EXERCISE DESCRIPTION:
Count only the lines of the records that hold "accomplish", then give the number without any other words.

PROVIDED ENTRIES:
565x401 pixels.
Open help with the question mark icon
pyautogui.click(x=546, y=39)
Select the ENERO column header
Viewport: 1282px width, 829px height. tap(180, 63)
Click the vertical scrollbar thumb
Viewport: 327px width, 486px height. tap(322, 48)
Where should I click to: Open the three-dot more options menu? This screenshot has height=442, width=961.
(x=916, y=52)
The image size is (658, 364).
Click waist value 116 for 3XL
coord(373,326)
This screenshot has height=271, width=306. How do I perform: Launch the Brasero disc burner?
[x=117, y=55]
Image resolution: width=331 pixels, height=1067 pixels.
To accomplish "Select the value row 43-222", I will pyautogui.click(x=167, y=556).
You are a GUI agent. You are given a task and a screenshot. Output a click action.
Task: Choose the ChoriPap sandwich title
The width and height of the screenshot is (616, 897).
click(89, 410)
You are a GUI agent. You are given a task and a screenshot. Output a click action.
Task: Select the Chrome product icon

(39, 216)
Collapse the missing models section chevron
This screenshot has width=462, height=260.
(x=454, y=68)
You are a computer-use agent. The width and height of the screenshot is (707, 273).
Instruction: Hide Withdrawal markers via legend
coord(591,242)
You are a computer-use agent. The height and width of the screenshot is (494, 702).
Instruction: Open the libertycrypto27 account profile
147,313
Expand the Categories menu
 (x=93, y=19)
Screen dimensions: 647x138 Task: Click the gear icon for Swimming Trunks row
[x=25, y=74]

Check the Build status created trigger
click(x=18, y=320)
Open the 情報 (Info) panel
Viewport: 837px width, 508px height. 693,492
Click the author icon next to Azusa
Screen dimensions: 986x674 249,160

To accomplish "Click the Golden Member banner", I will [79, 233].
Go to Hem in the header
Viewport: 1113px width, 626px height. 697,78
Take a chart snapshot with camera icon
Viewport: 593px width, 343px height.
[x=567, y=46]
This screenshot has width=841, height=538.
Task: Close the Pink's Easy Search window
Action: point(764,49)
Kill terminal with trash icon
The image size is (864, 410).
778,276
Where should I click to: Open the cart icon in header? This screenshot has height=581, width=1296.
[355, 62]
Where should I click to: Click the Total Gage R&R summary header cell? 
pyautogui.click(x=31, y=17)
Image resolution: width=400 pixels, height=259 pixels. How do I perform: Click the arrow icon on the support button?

EXPECTED ANSWER:
2